Blood pressure (BP) measures the force exerted by circulating blood against artery walls. The reading includes two numbers: systolic pressure (the higher number), which occurs when the heart beats, and diastolic pressure (the lower number), which reflects pressure when the heart rests. Health professionals commonly use the left arm as the default location because anatomical differences allow this reading to most accurately reflect the body’s central circulatory pressure.
The Anatomical Rationale for the Left Arm
The preference for the left arm stems from the unique pathway of blood vessels branching directly from the aorta, the body’s largest artery. After oxygenated blood exits the heart’s left ventricle, it enters the aortic arch, a curve at the top of the aorta. Three major vessels branch off this arch to supply the upper body and head.
The left subclavian artery, which carries blood to the left arm, branches directly off the aortic arch. This direct connection provides the shortest and most unimpeded route from the central circulation to the brachial artery, where the blood pressure cuff is placed. This proximity means the reading taken in the left arm is the most accurate representation of the pressure within the aorta itself.

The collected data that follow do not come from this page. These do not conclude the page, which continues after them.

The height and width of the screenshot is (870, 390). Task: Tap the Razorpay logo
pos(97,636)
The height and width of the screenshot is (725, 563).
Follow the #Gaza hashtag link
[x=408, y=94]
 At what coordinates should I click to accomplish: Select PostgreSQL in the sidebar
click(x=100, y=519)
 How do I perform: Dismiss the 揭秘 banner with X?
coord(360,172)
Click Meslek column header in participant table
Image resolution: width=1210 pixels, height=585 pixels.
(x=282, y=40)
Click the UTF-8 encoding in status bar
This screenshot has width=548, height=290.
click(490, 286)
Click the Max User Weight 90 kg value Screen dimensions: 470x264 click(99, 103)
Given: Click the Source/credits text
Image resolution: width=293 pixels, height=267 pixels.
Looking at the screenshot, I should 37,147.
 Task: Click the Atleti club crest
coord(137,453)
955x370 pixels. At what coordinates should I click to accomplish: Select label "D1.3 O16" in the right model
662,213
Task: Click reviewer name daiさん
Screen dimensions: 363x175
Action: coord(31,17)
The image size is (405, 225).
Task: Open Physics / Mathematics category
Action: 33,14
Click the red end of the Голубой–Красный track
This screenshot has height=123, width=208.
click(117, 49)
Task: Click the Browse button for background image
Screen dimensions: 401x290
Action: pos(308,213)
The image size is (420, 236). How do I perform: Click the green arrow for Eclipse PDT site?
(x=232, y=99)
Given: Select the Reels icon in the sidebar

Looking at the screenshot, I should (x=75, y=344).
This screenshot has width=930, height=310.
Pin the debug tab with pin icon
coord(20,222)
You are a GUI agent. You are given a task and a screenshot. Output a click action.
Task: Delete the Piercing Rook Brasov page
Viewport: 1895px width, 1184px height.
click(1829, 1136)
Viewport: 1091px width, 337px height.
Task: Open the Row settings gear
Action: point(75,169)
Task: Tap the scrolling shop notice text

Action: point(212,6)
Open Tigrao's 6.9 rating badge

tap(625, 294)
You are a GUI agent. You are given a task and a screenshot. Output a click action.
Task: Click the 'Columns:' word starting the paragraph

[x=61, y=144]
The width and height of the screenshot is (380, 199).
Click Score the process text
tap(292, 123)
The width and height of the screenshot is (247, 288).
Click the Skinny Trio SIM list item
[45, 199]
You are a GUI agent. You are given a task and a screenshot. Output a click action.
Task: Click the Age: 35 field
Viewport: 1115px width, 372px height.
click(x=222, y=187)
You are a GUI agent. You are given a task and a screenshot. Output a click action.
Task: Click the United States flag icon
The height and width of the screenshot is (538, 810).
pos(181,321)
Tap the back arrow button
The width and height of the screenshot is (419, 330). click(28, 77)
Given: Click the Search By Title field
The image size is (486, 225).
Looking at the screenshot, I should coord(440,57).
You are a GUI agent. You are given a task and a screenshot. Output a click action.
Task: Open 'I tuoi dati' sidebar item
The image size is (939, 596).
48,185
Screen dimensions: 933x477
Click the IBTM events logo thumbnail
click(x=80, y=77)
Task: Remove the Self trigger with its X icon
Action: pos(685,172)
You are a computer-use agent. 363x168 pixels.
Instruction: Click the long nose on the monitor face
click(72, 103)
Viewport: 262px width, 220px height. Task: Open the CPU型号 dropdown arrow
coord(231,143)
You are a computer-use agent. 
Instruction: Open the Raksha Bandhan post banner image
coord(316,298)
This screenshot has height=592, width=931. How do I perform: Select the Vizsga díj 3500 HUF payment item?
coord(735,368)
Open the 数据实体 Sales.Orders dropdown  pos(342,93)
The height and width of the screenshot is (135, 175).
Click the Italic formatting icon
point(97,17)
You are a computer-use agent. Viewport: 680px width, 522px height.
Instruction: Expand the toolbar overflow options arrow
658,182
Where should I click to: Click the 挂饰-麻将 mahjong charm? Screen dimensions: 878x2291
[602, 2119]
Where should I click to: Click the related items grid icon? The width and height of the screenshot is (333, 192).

The pathway to the right arm involves an extra branch point. The first major vessel to split off the aortic arch is the brachiocephalic trunk, which then divides into the right common carotid artery and the right subclavian artery, supplying the right arm.
Because the right subclavian artery is further removed from the aorta by this extra branching, the blood flow to the right arm is subjected to a slightly longer and more indirect route. This difference can result in a minor reduction in pressure compared to the left arm. Modern guidelines recommend an initial bilateral screening to identify the arm with the higher pressure, which should then be used for all subsequent monitoring.
Factors Influencing BP Reading Accuracy
Accurate blood pressure measurement relies heavily on proper preparation and technique, as minor deviations can significantly skew the final reading. Before any measurement, the patient should sit quietly for at least five minutes with their back fully supported and their feet flat on the floor, without crossing their legs. Activities like exercise, caffeine consumption, or smoking should be avoided for at least 30 minutes prior to the measurement, as these can temporarily elevate blood pressure.
Correct positioning of the arm is important for obtaining a true reading that is not artificially inflated or deflated. The arm must be supported, and the blood pressure cuff should be positioned at the level of the heart, which typically aligns with the middle of the sternum. If the arm is allowed to hang down, the reading may be falsely elevated, and if the arm is held too high, the reading may be falsely low.
Using a correctly sized cuff is a significant factor, as an improperly fitted cuff can introduce errors of up to 30 mmHg. The inflatable bladder of the cuff should cover at least 80% of the upper arm’s circumference and be placed directly on bare skin, approximately one inch above the elbow crease. The cuff should be snug but not overly tight, and the patient should remain silent and still during the inflation and deflation process, as talking or moving can increase the systolic pressure.
Interpreting Arm-to-Arm Differences
While a small difference in blood pressure between the two arms is common and generally considered normal, a persistent and significant disparity can carry clinical meaning. Clinicians will often perform an initial bilateral screening, measuring both arms, to determine if a disparity exists. A systolic blood pressure difference of 10 to 15 mmHg or more between the arms is considered a significant finding that warrants further investigation.
This persistent difference may be an indication of an underlying circulatory issue that is impeding blood flow to one of the limbs. One potential cause is subclavian artery stenosis, which is a narrowing of the blood vessel supplying the arm, often caused by atherosclerosis or plaque buildup. The arm with the lower pressure is the one whose blood supply is compromised.
A consistent inter-arm difference is also associated with an increased long-term risk of cardiovascular events, including heart attack and stroke. Identifying this difference allows healthcare providers to use the arm with the higher reading for all future measurements, ensuring that any diagnosis of hypertension is based on the most accurate and representative pressure. Relying only on the lower reading could lead to a misdiagnosis or undertreatment of high blood pressure.